FIG. 5 illustrates the ESS expander 140 actuated inside one of the ESS members 118 and moved within the ESS member 118 in order to expand a length of the ESS member 118. The ESS member 118 may contact the formation to further support the borehole 102 once expanded. To actuate the ESS expander 140, fluid flow through the bore 202 is at a different flow rate compared to operations where it is desired to only actuate the EZI expander 138 and not the ESS expander 140. The spring 210 biases the sliding sleeves 208, 209 of the diverter valve 142 upward at a reduced flow rate, thereby closing the fluid passage to the flow through ports 214 and opening a fluid passage through the bore 202. The EZI expander 138 does not expand the ESS member 118 even though the EZI expander 138 may be actuated at the different flow rate since the ESS member 118 is already expanded by the ESS expander 140 located ahead of the EZI expander 138 by the time that the EZI expander 138 passes through the ESS member 118.


One feature making the ESS expander 140 especially adapted for expansion of the ESS members 118 may involve the use of a staged expansion to reduce weave stresses of the ESS members 118. Thus, a leading set of rollers 205 expands the ESS member 118 to a first diameter and a lagging set of rollers 204 completes expansion of the ESS member 118 to a final diameter. Additionally, the ESS expander 140 may not apply as much force as the EZI expander 138 even though at least the lagging set of rollers 204 extend to a greater diameter than the rollers 203 of the EZI expander 138.


In one embodiment, fluid flow to the expansion assembly 108 is stopped at the end of each of the ESS members 118 such that the connections or connectors 124 (shown in FIG. 1) are not expanded as the expansion assembly is lowered to subsequent ESS members for expansion. Alternatively, the expansion assembly 108 may not provide sufficient force to expand the connectors 124 when operated at the different flow rate used to actuate the ESS expander 140 such that the connectors 124 are not expanded even without stopping flow to the expansion assembly 108. In still other embodiments, the connections between the ESS members 118 are expanded.



FIG. 6 shows the tubular string 112 in FIG. 1 after expansion thereof and insertion of a production tubing 600. The production tubing 600 includes a packer 602 seated within a portion of the tubular string 112 that is not expanded. Thus, the production tubing 600 provides a fluid path to the surface for flow from the ESS members 118 when the production tubing 600 is present.

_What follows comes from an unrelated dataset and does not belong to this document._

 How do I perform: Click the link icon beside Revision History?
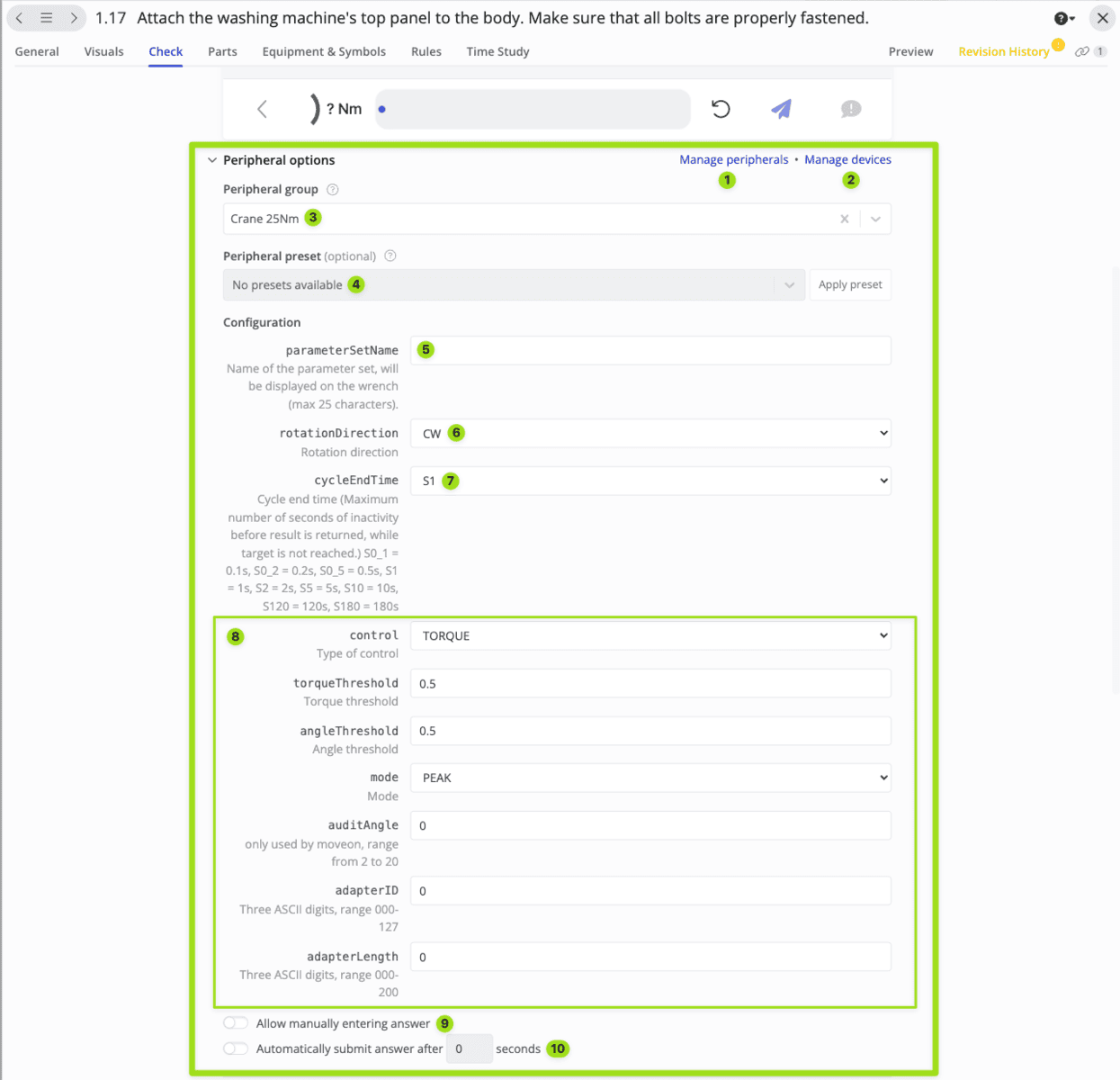tap(1082, 51)
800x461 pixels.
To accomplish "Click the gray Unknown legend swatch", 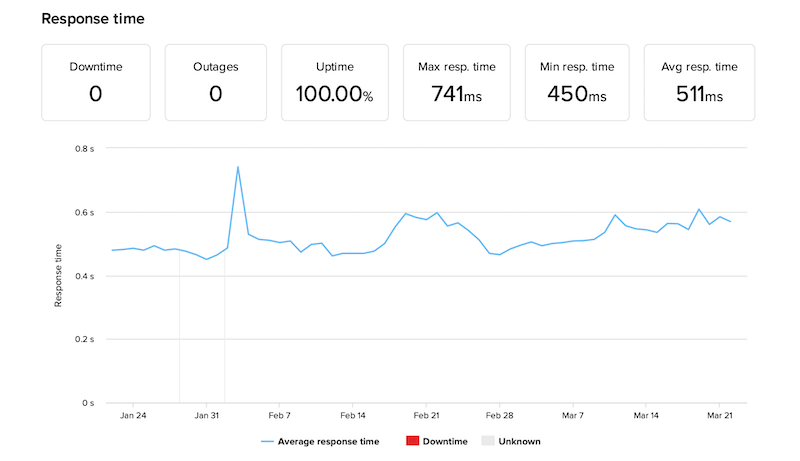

The production tubing 600 may include sliding sleeves (not shown) to further select and control production from the oil/gas zone 122. Additional EZI members disposed within the tubular string 112 may isolate any additional non-productive zones such as the water zone 120, and additional ESS members may be disposed within the tubular string 112 at any additional oil/gas zones. When multiple oil/gas zones are present, a packer such as the packer 602 may be positioned between the ESS members 118 and the additional ESS members in order to enable separation and control of production from the various oil/gas zones.


While the expansion process of the tubular string 112 described above occurs in a top-down manner using the ESS expander 140 and the EZI expander 138, a similar bottom-up expansion process may incorporate the various aspects disclosed herein. Furthermore, alternative embodiments of the invention utilize an expansion assembly having other combinations of expander tools known in the industry for expanding solid tubulars and perforated or slotted tubulars. For example, U.S. patent application Ser. Nos. 10/808,249 and 10/470,393, which are incorporated herein by reference, describe expandable expanders that may be used as the expansion assembly.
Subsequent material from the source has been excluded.